Re: Vacuum statistics

From: Alena Rybakina <a(dot)rybakina(at)postgrespro(dot)ru>
To: Sami Imseih <samimseih(at)gmail(dot)com>
Cc: Ilia Evdokimov <ilya(dot)evdokimov(at)tantorlabs(dot)com>, Jim Nasby <jnasby(at)upgrade(dot)com>, Andrei Zubkov <zubkov(at)moonset(dot)ru>, Masahiko Sawada <sawada(dot)mshk(at)gmail(dot)com>, Melanie Plageman <melanieplageman(at)gmail(dot)com>, jian he <jian(dot)universality(at)gmail(dot)com>, pgsql-hackers <pgsql-hackers(at)postgresql(dot)org>, a(dot)lepikhov(at)postgrespro(dot)ru, Alexander Korotkov <aekorotkov(at)gmail(dot)com>
Subject: Re: Vacuum statistics
Date: 2025-01-04 20:37:51
Message-ID: a55da89f-bbc9-444d-8a0b-1a354257f571@postgrespro.ru
Views: Raw Message | Whole Thread | Download mbox | Resend email
Thread:
Lists: pgsql-hackers

Hi, thank you for your attention to this patch.

On 02.01.2025 23:12, Sami Imseih wrote:
> Hi,
>
> Thanks for the work you have done here. Exposing cumulative
> metrics at this level of detail for vacuum is surely useful to find
> vacuum bottlenecks and to determine the effectiveness of
> vacuum tuning.
Yes, we hope that this will help provide more detailed information about
the current efficiency of the vacuum and also suggest how to best
configure it for the relationship.
> I am yet to look very closely, but I think some additional columns that
> will be useful is the number of failsafe autovacuums occurred.
Do you mean when the autovacuum started to prevent workaround?
> Also
> the counter for number of index_cleanup skipped, truncate phase
> skipped and toast vacuuming skipped ( the latter will only be relevant
> for the main relation ).

I can add, but concerns have already been expressed about the large
amount of vacuum statistics and, as a consequence, this leads to the
allocation of additional memory (3 times).

Of course, now we are saved by the guc I added for statistics... I
understand that this information can better show the efficiency of the
vacuum, but how does it help in setting it up for heap relations?
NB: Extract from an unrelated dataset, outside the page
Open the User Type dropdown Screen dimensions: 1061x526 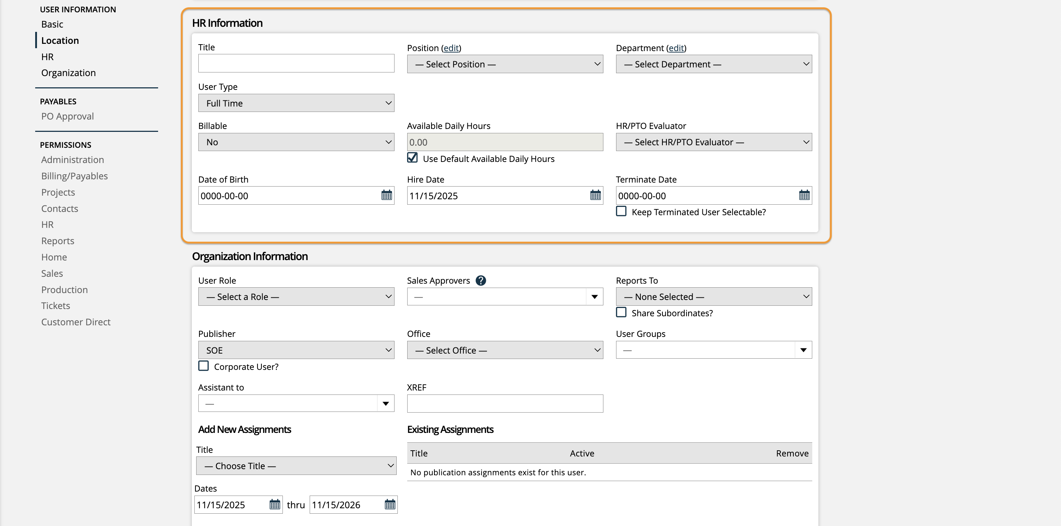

regarding the skipped truncate phase, the statistics are already
collected in vacrel->nonempty_pages, it's easy to put them outside. I
think the current statistics only show the number of deleted tuples and
pages (both deleted and those visited by vacuum during tuple deletion),
so the opposite view won't hurt.

index_cleanup skipped can be obtained based on information from a small
number of vacuum buffer statistics and the number of pages of indexes
that belong to heap relations. I think you can notice the behavior
through current statistics: if the index's buffer values have increased
very slightly, then the vacuum does not go there probably because of the
impossibility of taking a clean-up lock on the index. The same
information can be obtained based on the number of missed_tuples in heap
relations. I wrote earlier how these values ​​​​are related.

toast vacuuming skipped to be honest I haven't found a place where
vacuum skips it in the code yet, so I can't say anything about them yet.

> I also wonder if if makes sense to break down timing by phase. I surely
> would like to know how much of my vacuum time was spent in index
> cleanup vs heap scan, etc.
At the moment, this information has already been added to the statistics
as a total time for heap relations and their indexes.
>
> A nit: I noticed in v14, the column is "schema". It should be "schemaname"
> for consistency.
Thank you, I'll fix it in the next version of the patch.
> Also, instead of pg_stat_vacuum_tables, what about pg_stat_vacuum?
>
> Now, I became aware of this discussion after starting a new thread
> to track total time spent in vacuum/analyze in pg_stat_all_tables [1].
> But this begs the question of what should be done with the current
> counters in pg_stat_all_tables? I see it mentioned above that (auto)vacuum_count
> should be added to this new view, but it's also already in pg_stat_all_tables.
> I don't think we should be duplicating the same columns across views.
>
> Alternatively, we can remove the vacuum related stats from pg_stat_all_tables,
> but that will break monitoring tools and will leave us with the (auto)analyze
> metrics alone in pg_stat_all_tables. This sounds very ugly.
>
> What do you think?
>
> Regards,
>
> Sami Imseih
> Amazon Web Services (AWS)
>
> [1]https://commitfest.postgresql.org/52/5485/

I don't think they interfere with my more detailed views of how the
vacuum works. I don't think there's anything worth removing.
>
> I think total_time should be removed from your current patch and added
> as is being suggested in [1]. This way high level metrics such as counts
> and total time spent remain in pg_stat_all_tables, while the new view
> you are proposing will contain more details. I don't think we will have
> consistency issues between the views because a reset using pg_stat_reset()
> will act on all the stats and pg_stat_reset_single_table_counters() will act on
> all the stats related to that table. There should be no way to reset the vacuum
> stats independently, AFAICT.

I think it is not quite correct to do so.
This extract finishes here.